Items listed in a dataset

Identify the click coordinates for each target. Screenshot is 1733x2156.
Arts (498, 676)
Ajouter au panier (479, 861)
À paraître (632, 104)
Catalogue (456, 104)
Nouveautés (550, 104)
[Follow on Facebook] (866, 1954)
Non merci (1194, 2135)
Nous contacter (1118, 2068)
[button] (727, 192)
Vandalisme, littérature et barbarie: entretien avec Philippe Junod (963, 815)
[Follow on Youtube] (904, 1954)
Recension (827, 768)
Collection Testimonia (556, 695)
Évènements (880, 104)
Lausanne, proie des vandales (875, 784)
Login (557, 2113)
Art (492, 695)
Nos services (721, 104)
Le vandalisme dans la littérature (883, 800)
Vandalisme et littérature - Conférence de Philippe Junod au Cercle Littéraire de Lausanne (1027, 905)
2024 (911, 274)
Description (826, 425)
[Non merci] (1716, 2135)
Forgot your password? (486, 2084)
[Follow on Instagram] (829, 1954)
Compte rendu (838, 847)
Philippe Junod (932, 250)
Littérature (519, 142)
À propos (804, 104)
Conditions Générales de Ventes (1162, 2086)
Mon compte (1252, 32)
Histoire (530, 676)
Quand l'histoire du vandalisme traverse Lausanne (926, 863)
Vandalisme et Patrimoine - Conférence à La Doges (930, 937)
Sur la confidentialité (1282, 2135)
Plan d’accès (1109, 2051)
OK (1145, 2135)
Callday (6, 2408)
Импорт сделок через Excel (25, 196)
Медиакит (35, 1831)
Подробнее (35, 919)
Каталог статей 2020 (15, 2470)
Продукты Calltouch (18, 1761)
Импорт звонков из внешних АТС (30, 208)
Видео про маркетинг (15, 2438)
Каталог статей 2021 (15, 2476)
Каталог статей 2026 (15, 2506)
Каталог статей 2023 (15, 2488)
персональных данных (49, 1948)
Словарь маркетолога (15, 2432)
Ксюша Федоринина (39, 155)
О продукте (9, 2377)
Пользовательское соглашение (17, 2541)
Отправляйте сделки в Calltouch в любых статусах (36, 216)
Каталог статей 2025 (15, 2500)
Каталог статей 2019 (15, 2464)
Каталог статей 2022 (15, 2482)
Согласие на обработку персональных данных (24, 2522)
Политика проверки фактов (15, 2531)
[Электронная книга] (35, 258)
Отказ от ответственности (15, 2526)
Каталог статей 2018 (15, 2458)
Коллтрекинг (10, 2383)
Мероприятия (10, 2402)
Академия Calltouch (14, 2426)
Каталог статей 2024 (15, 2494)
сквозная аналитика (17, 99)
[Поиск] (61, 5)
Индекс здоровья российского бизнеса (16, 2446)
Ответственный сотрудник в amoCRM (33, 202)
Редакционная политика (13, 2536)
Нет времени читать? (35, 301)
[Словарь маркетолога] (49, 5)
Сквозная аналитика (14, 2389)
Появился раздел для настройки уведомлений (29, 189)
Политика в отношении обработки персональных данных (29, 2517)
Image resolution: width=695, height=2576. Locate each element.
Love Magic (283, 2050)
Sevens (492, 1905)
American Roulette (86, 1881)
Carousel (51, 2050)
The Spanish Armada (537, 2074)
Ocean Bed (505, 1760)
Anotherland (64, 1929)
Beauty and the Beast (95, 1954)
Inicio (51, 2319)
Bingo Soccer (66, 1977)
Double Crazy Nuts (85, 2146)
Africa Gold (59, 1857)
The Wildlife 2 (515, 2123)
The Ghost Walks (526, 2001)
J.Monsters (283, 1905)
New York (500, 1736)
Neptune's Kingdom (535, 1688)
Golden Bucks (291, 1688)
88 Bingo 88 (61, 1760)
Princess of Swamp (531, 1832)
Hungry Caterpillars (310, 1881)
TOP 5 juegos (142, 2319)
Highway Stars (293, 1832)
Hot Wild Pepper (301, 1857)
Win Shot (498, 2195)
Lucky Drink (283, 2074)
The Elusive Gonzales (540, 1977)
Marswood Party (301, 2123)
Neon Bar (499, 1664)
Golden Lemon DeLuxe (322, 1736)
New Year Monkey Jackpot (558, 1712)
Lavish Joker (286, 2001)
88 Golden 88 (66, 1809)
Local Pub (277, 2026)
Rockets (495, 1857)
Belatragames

■ What to do: A verbatim copy of all the entries above is requested.

■ Result for this exercise:
Identify the click coordinates for each target. Screenshot is 1733x2156.
Arts (498, 676)
Ajouter au panier (479, 861)
À paraître (632, 104)
Catalogue (456, 104)
Nouveautés (550, 104)
[Follow on Facebook] (866, 1954)
Non merci (1194, 2135)
Nous contacter (1118, 2068)
[button] (727, 192)
Vandalisme, littérature et barbarie: entretien avec Philippe Junod (963, 815)
[Follow on Youtube] (904, 1954)
Recension (827, 768)
Collection Testimonia (556, 695)
Évènements (880, 104)
Lausanne, proie des vandales (875, 784)
Login (557, 2113)
Art (492, 695)
Nos services (721, 104)
Le vandalisme dans la littérature (883, 800)
Vandalisme et littérature - Conférence de Philippe Junod au Cercle Littéraire de Lausanne (1027, 905)
2024 (911, 274)
Description (826, 425)
[Non merci] (1716, 2135)
Forgot your password? (486, 2084)
[Follow on Instagram] (829, 1954)
Compte rendu (838, 847)
Philippe Junod (932, 250)
Littérature (519, 142)
À propos (804, 104)
Conditions Générales de Ventes (1162, 2086)
Mon compte (1252, 32)
Histoire (530, 676)
Quand l'histoire du vandalisme traverse Lausanne (926, 863)
Vandalisme et Patrimoine - Conférence à La Doges (930, 937)
Sur la confidentialité (1282, 2135)
Plan d’accès (1109, 2051)
OK (1145, 2135)
Callday (6, 2408)
Импорт сделок через Excel (25, 196)
Медиакит (35, 1831)
Подробнее (35, 919)
Каталог статей 2020 (15, 2470)
Продукты Calltouch (18, 1761)
Импорт звонков из внешних АТС (30, 208)
Видео про маркетинг (15, 2438)
Каталог статей 2021 (15, 2476)
Каталог статей 2026 (15, 2506)
Каталог статей 2023 (15, 2488)
персональных данных (49, 1948)
Словарь маркетолога (15, 2432)
Ксюша Федоринина (39, 155)
О продукте (9, 2377)
Пользовательское соглашение (17, 2541)
Отправляйте сделки в Calltouch в любых статусах (36, 216)
Каталог статей 2025 (15, 2500)
Каталог статей 2019 (15, 2464)
Каталог статей 2022 (15, 2482)
Согласие на обработку персональных данных (24, 2522)
Политика проверки фактов (15, 2531)
[Электронная книга] (35, 258)
Отказ от ответственности (15, 2526)
Каталог статей 2018 (15, 2458)
Коллтрекинг (10, 2383)
Мероприятия (10, 2402)
Академия Calltouch (14, 2426)
Каталог статей 2024 (15, 2494)
сквозная аналитика (17, 99)
[Поиск] (61, 5)
Индекс здоровья российского бизнеса (16, 2446)
Ответственный сотрудник в amoCRM (33, 202)
Редакционная политика (13, 2536)
Нет времени читать? (35, 301)
[Словарь маркетолога] (49, 5)
Сквозная аналитика (14, 2389)
Появился раздел для настройки уведомлений (29, 189)
Политика в отношении обработки персональных данных (29, 2517)
Image resolution: width=695, height=2576. Locate each element.
Love Magic (283, 2050)
Sevens (492, 1905)
American Roulette (86, 1881)
Carousel (51, 2050)
The Spanish Armada (537, 2074)
Ocean Bed (505, 1760)
Anotherland (64, 1929)
Beauty and the Beast (95, 1954)
Inicio (51, 2319)
Bingo Soccer (66, 1977)
Double Crazy Nuts (85, 2146)
Africa Gold (59, 1857)
The Wildlife 2 (515, 2123)
The Ghost Walks (526, 2001)
J.Monsters (283, 1905)
New York (500, 1736)
Neptune's Kingdom (535, 1688)
Golden Bucks (291, 1688)
88 Bingo 88 (61, 1760)
Princess of Swamp (531, 1832)
Hungry Caterpillars (310, 1881)
TOP 5 juegos (142, 2319)
Highway Stars (293, 1832)
Hot Wild Pepper (301, 1857)
Win Shot (498, 2195)
Lucky Drink (283, 2074)
The Elusive Gonzales (540, 1977)
Marswood Party (301, 2123)
Neon Bar (499, 1664)
Golden Lemon DeLuxe (322, 1736)
New Year Monkey Jackpot (558, 1712)
Lavish Joker (286, 2001)
88 Golden 88 (66, 1809)
Local Pub (277, 2026)
Rockets (495, 1857)
Belatragames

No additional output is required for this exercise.